• _To do_: Output the number of lines in the entries below with the string "Open" in them, and nothing further.

Data extracted from a collection
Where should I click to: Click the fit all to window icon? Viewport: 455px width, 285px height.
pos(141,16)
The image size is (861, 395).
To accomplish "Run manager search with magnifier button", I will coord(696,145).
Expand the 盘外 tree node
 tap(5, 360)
* * *
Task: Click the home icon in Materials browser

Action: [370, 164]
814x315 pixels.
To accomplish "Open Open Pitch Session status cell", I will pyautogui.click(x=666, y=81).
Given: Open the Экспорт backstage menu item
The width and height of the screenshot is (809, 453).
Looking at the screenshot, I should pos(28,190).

• _Worked solution_: 2